Print all of the entries below unchanged, line for line.

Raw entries

========================================================================

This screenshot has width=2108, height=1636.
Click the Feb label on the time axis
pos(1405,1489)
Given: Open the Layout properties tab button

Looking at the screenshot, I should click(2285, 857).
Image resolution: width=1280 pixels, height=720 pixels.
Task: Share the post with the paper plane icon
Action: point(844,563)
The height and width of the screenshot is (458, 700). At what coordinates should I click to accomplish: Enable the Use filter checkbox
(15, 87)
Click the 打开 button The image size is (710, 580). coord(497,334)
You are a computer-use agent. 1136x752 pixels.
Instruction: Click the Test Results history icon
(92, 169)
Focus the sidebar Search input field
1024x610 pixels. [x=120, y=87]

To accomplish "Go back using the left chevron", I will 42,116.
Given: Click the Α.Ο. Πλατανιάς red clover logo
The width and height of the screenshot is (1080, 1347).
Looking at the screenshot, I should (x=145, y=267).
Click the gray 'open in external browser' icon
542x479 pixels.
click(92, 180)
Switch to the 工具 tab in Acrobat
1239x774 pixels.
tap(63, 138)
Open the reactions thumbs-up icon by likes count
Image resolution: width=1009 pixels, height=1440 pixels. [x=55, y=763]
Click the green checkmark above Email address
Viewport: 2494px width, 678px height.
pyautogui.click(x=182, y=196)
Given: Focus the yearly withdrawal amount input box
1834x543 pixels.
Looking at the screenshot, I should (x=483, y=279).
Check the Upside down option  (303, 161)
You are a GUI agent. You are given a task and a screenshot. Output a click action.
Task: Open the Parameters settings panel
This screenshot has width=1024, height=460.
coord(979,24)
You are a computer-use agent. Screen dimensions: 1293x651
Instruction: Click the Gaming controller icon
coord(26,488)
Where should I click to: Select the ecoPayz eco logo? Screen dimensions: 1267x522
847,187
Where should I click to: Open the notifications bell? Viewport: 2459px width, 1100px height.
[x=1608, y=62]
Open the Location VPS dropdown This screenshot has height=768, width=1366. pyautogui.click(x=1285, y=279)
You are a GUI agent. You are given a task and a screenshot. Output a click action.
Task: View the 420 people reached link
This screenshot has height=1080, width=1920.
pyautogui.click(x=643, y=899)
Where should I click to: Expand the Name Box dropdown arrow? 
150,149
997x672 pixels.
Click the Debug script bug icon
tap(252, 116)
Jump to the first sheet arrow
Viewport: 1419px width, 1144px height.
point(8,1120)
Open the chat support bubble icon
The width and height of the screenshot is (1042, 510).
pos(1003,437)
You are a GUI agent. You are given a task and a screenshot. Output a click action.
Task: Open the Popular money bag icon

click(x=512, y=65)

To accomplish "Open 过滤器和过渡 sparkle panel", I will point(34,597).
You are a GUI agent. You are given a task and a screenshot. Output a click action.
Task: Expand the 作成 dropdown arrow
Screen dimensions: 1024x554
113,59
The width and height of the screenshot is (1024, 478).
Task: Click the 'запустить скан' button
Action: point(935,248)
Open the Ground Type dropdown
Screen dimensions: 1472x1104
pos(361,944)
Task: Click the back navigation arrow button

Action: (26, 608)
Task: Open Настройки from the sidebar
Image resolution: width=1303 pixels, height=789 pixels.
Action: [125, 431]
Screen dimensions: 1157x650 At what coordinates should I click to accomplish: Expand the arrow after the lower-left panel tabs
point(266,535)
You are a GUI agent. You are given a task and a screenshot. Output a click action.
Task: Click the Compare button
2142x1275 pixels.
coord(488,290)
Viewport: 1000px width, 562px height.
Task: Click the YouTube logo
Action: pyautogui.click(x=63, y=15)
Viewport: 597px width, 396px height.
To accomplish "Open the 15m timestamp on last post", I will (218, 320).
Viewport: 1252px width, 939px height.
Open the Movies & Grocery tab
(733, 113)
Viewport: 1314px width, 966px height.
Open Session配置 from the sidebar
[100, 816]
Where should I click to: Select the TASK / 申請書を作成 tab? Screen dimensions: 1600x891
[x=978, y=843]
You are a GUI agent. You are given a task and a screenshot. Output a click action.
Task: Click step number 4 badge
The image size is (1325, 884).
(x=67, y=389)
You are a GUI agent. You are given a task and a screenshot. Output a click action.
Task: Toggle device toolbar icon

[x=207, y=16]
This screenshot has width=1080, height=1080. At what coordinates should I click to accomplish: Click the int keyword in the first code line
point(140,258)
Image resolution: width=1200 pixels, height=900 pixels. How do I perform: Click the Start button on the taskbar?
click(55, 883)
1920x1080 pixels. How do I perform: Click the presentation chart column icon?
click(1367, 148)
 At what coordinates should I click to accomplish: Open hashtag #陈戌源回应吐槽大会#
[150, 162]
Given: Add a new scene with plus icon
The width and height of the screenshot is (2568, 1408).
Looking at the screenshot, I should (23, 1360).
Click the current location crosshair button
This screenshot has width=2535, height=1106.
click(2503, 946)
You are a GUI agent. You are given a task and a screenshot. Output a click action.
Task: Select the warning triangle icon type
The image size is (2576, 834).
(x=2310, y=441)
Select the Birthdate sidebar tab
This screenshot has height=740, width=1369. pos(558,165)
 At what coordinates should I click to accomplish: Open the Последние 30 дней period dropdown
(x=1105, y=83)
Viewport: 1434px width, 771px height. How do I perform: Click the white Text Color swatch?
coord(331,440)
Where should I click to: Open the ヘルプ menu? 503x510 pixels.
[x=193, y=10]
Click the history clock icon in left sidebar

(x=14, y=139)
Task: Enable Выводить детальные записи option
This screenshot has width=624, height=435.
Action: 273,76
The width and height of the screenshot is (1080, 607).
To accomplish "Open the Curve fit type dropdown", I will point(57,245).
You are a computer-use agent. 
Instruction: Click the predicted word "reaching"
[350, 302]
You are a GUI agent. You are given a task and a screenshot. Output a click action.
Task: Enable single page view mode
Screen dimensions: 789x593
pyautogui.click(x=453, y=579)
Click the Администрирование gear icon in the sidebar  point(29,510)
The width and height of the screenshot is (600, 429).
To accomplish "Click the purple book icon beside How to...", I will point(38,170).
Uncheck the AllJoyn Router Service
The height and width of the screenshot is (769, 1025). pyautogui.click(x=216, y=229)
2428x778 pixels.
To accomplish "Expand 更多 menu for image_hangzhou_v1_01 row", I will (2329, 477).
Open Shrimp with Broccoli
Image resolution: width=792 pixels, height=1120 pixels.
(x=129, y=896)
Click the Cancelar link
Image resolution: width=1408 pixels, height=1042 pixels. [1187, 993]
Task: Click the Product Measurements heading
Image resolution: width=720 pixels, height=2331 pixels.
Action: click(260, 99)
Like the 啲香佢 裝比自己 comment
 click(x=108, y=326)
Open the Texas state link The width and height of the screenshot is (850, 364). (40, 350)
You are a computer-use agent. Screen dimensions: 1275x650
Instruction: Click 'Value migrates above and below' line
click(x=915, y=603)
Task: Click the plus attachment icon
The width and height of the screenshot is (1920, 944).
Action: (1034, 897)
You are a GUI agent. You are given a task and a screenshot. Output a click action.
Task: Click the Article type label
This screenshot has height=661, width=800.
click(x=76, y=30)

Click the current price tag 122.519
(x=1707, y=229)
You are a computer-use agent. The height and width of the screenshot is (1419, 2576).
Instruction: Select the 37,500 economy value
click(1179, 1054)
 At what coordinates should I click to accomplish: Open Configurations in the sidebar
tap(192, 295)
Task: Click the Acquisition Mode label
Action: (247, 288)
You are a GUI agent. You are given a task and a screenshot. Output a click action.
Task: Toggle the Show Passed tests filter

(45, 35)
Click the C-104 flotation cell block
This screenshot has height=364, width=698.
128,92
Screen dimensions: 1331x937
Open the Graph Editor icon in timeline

========================================================================

» Reply to the exercise
This screenshot has width=2108, height=1636.
Click the Feb label on the time axis
pos(1405,1489)
Given: Open the Layout properties tab button

Looking at the screenshot, I should click(2285, 857).
Image resolution: width=1280 pixels, height=720 pixels.
Task: Share the post with the paper plane icon
Action: point(844,563)
The height and width of the screenshot is (458, 700). At what coordinates should I click to accomplish: Enable the Use filter checkbox
(15, 87)
Click the 打开 button The image size is (710, 580). coord(497,334)
You are a computer-use agent. 1136x752 pixels.
Instruction: Click the Test Results history icon
(92, 169)
Focus the sidebar Search input field
1024x610 pixels. [x=120, y=87]

To accomplish "Go back using the left chevron", I will 42,116.
Given: Click the Α.Ο. Πλατανιάς red clover logo
The width and height of the screenshot is (1080, 1347).
Looking at the screenshot, I should (x=145, y=267).
Click the gray 'open in external browser' icon
542x479 pixels.
click(92, 180)
Switch to the 工具 tab in Acrobat
1239x774 pixels.
tap(63, 138)
Open the reactions thumbs-up icon by likes count
Image resolution: width=1009 pixels, height=1440 pixels. [x=55, y=763]
Click the green checkmark above Email address
Viewport: 2494px width, 678px height.
pyautogui.click(x=182, y=196)
Given: Focus the yearly withdrawal amount input box
1834x543 pixels.
Looking at the screenshot, I should (x=483, y=279).
Check the Upside down option  (303, 161)
You are a GUI agent. You are given a task and a screenshot. Output a click action.
Task: Open the Parameters settings panel
This screenshot has width=1024, height=460.
coord(979,24)
You are a computer-use agent. Screen dimensions: 1293x651
Instruction: Click the Gaming controller icon
coord(26,488)
Where should I click to: Select the ecoPayz eco logo? Screen dimensions: 1267x522
847,187
Where should I click to: Open the notifications bell? Viewport: 2459px width, 1100px height.
[x=1608, y=62]
Open the Location VPS dropdown This screenshot has height=768, width=1366. pyautogui.click(x=1285, y=279)
You are a GUI agent. You are given a task and a screenshot. Output a click action.
Task: View the 420 people reached link
This screenshot has height=1080, width=1920.
pyautogui.click(x=643, y=899)
Where should I click to: Expand the Name Box dropdown arrow? 
150,149
997x672 pixels.
Click the Debug script bug icon
tap(252, 116)
Jump to the first sheet arrow
Viewport: 1419px width, 1144px height.
point(8,1120)
Open the chat support bubble icon
The width and height of the screenshot is (1042, 510).
pos(1003,437)
You are a GUI agent. You are given a task and a screenshot. Output a click action.
Task: Open the Popular money bag icon

click(x=512, y=65)

To accomplish "Open 过滤器和过渡 sparkle panel", I will point(34,597).
You are a GUI agent. You are given a task and a screenshot. Output a click action.
Task: Expand the 作成 dropdown arrow
Screen dimensions: 1024x554
113,59
The width and height of the screenshot is (1024, 478).
Task: Click the 'запустить скан' button
Action: point(935,248)
Open the Ground Type dropdown
Screen dimensions: 1472x1104
pos(361,944)
Task: Click the back navigation arrow button

Action: (26, 608)
Task: Open Настройки from the sidebar
Image resolution: width=1303 pixels, height=789 pixels.
Action: [125, 431]
Screen dimensions: 1157x650 At what coordinates should I click to accomplish: Expand the arrow after the lower-left panel tabs
point(266,535)
You are a GUI agent. You are given a task and a screenshot. Output a click action.
Task: Click the Compare button
2142x1275 pixels.
coord(488,290)
Viewport: 1000px width, 562px height.
Task: Click the YouTube logo
Action: pyautogui.click(x=63, y=15)
Viewport: 597px width, 396px height.
To accomplish "Open the 15m timestamp on last post", I will (218, 320).
Viewport: 1252px width, 939px height.
Open the Movies & Grocery tab
(733, 113)
Viewport: 1314px width, 966px height.
Open Session配置 from the sidebar
[100, 816]
Where should I click to: Select the TASK / 申請書を作成 tab? Screen dimensions: 1600x891
[x=978, y=843]
You are a GUI agent. You are given a task and a screenshot. Output a click action.
Task: Click step number 4 badge
The image size is (1325, 884).
(x=67, y=389)
You are a GUI agent. You are given a task and a screenshot. Output a click action.
Task: Toggle device toolbar icon

[x=207, y=16]
This screenshot has width=1080, height=1080. At what coordinates should I click to accomplish: Click the int keyword in the first code line
point(140,258)
Image resolution: width=1200 pixels, height=900 pixels. How do I perform: Click the Start button on the taskbar?
click(55, 883)
1920x1080 pixels. How do I perform: Click the presentation chart column icon?
click(1367, 148)
 At what coordinates should I click to accomplish: Open hashtag #陈戌源回应吐槽大会#
[150, 162]
Given: Add a new scene with plus icon
The width and height of the screenshot is (2568, 1408).
Looking at the screenshot, I should (23, 1360).
Click the current location crosshair button
This screenshot has width=2535, height=1106.
click(2503, 946)
You are a GUI agent. You are given a task and a screenshot. Output a click action.
Task: Select the warning triangle icon type
The image size is (2576, 834).
(x=2310, y=441)
Select the Birthdate sidebar tab
This screenshot has height=740, width=1369. pos(558,165)
 At what coordinates should I click to accomplish: Open the Последние 30 дней period dropdown
(x=1105, y=83)
Viewport: 1434px width, 771px height. How do I perform: Click the white Text Color swatch?
coord(331,440)
Where should I click to: Open the ヘルプ menu? 503x510 pixels.
[x=193, y=10]
Click the history clock icon in left sidebar

(x=14, y=139)
Task: Enable Выводить детальные записи option
This screenshot has width=624, height=435.
Action: 273,76
The width and height of the screenshot is (1080, 607).
To accomplish "Open the Curve fit type dropdown", I will point(57,245).
You are a computer-use agent. 
Instruction: Click the predicted word "reaching"
[350, 302]
You are a GUI agent. You are given a task and a screenshot. Output a click action.
Task: Enable single page view mode
Screen dimensions: 789x593
pyautogui.click(x=453, y=579)
Click the Администрирование gear icon in the sidebar  point(29,510)
The width and height of the screenshot is (600, 429).
To accomplish "Click the purple book icon beside How to...", I will point(38,170).
Uncheck the AllJoyn Router Service
The height and width of the screenshot is (769, 1025). pyautogui.click(x=216, y=229)
2428x778 pixels.
To accomplish "Expand 更多 menu for image_hangzhou_v1_01 row", I will (2329, 477).
Open Shrimp with Broccoli
Image resolution: width=792 pixels, height=1120 pixels.
(x=129, y=896)
Click the Cancelar link
Image resolution: width=1408 pixels, height=1042 pixels. [1187, 993]
Task: Click the Product Measurements heading
Image resolution: width=720 pixels, height=2331 pixels.
Action: click(260, 99)
Like the 啲香佢 裝比自己 comment
 click(x=108, y=326)
Open the Texas state link The width and height of the screenshot is (850, 364). (40, 350)
You are a computer-use agent. Screen dimensions: 1275x650
Instruction: Click 'Value migrates above and below' line
click(x=915, y=603)
Task: Click the plus attachment icon
The width and height of the screenshot is (1920, 944).
Action: (1034, 897)
You are a GUI agent. You are given a task and a screenshot. Output a click action.
Task: Click the Article type label
This screenshot has height=661, width=800.
click(x=76, y=30)

Click the current price tag 122.519
(x=1707, y=229)
You are a computer-use agent. The height and width of the screenshot is (1419, 2576).
Instruction: Select the 37,500 economy value
click(1179, 1054)
 At what coordinates should I click to accomplish: Open Configurations in the sidebar
tap(192, 295)
Task: Click the Acquisition Mode label
Action: (247, 288)
You are a GUI agent. You are given a task and a screenshot. Output a click action.
Task: Toggle the Show Passed tests filter

(45, 35)
Click the C-104 flotation cell block
This screenshot has height=364, width=698.
128,92
Screen dimensions: 1331x937
Open the Graph Editor icon in timeline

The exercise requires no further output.